Huge numbers of people exist in this liminal isolation economy, around 5 million people in the UK are self employed, and presumably many also find it hard to know if they’re struggling because they’re no good at what they do for money or because the economy is in the toilet despite Rachel Reeves’ attempts to cast the magic growth incantation.
Working in bars, there was regular feedback on how we were doing, and a social environment, literally, in which to work. In this sense it was the opposite of freelance life. Of course I do get to go out into world for reporting, but I spend the bulk of my time, especially at the moment, working on a sofa, and engaging with the world through written journalism and social media. I got feedback when I was working in supermarkets too, usually of the negative kind. I didn’t care about that work, and it depressed me, but it didn’t feel so disorientating. If I was being told off it was because I’d not done things by the book or had been caught actively breaking a rule, if I wasn’t then it was all fine and I could carry on ignoring what I was supposed to be doing and hiding the fact that I was listening to a Kafka audiobook in an earpod concealed beneath my long hair.

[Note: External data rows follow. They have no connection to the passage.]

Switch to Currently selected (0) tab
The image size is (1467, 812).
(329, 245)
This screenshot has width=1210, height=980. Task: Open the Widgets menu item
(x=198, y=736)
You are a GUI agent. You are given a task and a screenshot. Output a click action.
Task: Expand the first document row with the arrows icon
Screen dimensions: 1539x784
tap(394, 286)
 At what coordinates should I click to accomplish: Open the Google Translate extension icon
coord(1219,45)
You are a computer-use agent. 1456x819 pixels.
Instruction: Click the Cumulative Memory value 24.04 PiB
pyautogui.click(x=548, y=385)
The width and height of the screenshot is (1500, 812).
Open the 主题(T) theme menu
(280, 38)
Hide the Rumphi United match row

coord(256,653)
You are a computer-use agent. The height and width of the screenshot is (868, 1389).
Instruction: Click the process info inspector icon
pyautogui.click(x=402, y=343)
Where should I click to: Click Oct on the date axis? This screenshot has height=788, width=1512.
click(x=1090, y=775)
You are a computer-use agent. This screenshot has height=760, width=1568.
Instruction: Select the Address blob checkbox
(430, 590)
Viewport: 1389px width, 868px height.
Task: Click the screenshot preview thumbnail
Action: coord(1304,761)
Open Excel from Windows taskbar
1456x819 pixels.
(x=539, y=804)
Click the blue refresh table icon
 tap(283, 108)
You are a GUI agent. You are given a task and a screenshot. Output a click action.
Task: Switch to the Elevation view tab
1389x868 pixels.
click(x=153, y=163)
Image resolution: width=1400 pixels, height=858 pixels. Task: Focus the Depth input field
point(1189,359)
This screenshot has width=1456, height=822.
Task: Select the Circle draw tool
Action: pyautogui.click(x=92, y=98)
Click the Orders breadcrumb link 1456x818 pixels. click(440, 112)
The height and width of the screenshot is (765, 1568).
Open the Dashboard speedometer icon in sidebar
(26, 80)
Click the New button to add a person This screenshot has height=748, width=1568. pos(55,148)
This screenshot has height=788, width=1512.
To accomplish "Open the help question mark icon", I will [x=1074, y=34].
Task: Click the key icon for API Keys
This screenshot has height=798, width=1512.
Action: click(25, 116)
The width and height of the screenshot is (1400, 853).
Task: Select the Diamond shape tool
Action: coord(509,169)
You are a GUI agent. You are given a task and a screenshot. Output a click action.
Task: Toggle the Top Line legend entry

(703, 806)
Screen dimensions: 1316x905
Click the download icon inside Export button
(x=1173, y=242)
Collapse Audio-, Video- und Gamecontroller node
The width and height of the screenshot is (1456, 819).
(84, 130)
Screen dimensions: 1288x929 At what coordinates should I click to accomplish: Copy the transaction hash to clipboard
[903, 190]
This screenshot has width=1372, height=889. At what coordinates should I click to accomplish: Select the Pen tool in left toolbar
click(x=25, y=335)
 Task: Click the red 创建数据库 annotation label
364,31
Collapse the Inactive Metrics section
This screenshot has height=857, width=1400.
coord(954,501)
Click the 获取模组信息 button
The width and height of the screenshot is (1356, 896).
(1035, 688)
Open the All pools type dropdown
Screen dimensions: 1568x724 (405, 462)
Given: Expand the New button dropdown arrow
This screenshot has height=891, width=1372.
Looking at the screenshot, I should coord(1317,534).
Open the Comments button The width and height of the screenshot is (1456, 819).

Of course I do get feedback in the form of online readers, so I was being facetious when I said I don’t have critics. But I don’t count them. If you are commenting on a stranger’s piece of writing you are probably unwell. So although it’s nice to get good feedback I do tend to file it in a mental recycle bin alongside the catholic integralist think tank nitwits who called me a paedophile apologist because I wrote an article about Sargon of Akkad.
This piece of writing is a case in point, it’ll drop into your inbox and maybe you’ll read it but no one. Not I nor you, will ever think of it again. Why would we? Just another piece of digital flotsam joining the ever growing pile stored somewhere in a data centre.
I don’t really have a point to end on, just that it’s weird making your living like this. Given that this is my day job, I’m not going to quit it until someone tells me to do it in person. Though maybe if this piece caused everyone to unsub immediately, I’d give it a second thought.